Cumhuriyetin ülkemizde kuruluşu, nasıl ki bir değişimse, toplumsal değişiminde, akılla, bilimle, kalkınmayla, vicdanıyla, merhametiyle, adaletiyle, gücünü devam ettiriyorsa, zulümle değil, ilimle yönetimse ona sahip çıkmak hepimizin görevidir. Suretleri ile siretleri farklı olanların cumhuriyet dertleri yoktur. Çünkü zihin stoklarında aydınlık, insan haklarını koruma, bireyin özgürlüğü yoktur. Cumhuriyet ayrışmayı değil, kaynaşmayı önerir. Aklı ve bilimi, insanı esas alır.

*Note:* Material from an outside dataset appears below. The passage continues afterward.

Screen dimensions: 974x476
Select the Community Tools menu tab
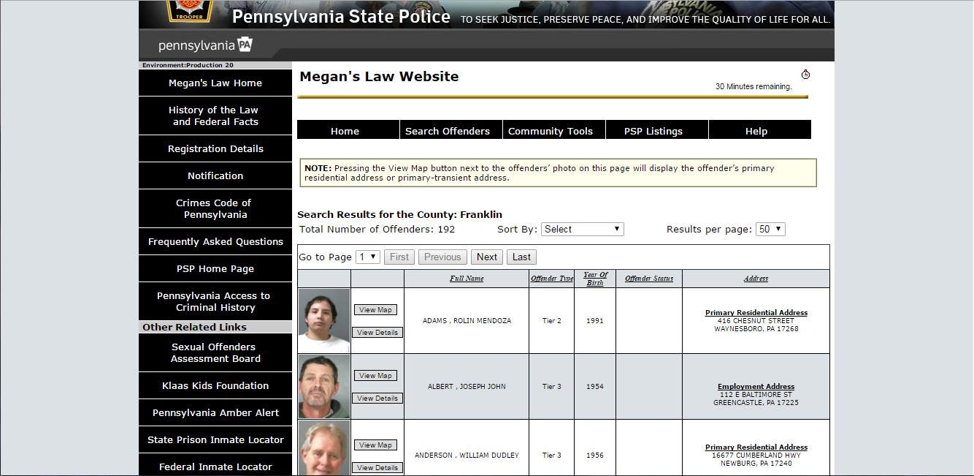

Şimdi gelelim bu güne. 101. yıl kutlamalarında dünden bugüne yüzleşiliyor mu, yüzsüzleştiliyor mu? Bunun değerlendirilmesi kutlamalara ışık tutar. Cumhuriyet gibi bir değeri, kurulduğundan geriye götüren, sorunlu sorumlular, ülkede hangi alanda kalkınma var, bunu izah etmeliler. Hak ve özgürlükler korunuyor mu, soygunlar durmuş mu, toplumsal ahlak nerede, vicdan, merhamet, adalet var mı, skandallar, kirlilikler, ideolojik ve dinsel örgütlenmeler, toplumu ayrıştırmalar, toplumsal çıkarları yok eden keyfilik niçin sürüyor? Hukukun geldiği çıkar ilişkileri, devlet araçlarını tuzak yapan bir anlayış, yasal düzeni yok ettiğini görmezler mi?.
Kendi vatandaşını ayrıştıran, yok eden, din ve vicdan özgürlüğünü yok eden anlayışınız, cumhuriyetin mirasına uyuyor mu? Sorunlu sorumlular, bunları görmüyorlar. Mirasa ihanet edenler, kusurları yaratanlardır, yüzleşmeyenlerdir. Elbette, marşlar, türküler, heyecanlar, kutlamalar, anlatımlar önemli. Duygularımızı yeşertir. Asıl olan her alanda ”dünle, bugün” nereden nereye geldik. Cumhuriyet, ahlâklı ve namuslu yöneticilerin işidir. Ahlâksız, yasal olmayan adaletsiz uygulamaların, hırsızların yönetimi değildir. Bunları sorgulayalım, ahlâklı rejimler, ahlâklı toplumlar inşa ederler. Cumhuriyetin anlamı, ahlâklı toplumlar inşasıdır.
Akılla, bilimle, hukukla, demokrasi ve ahlâk ile kalkınma hedefimiz olsun. Cumhuriyeti bu ideallerle korumalıyız. Kutlu olsun 101. Yüzyılı.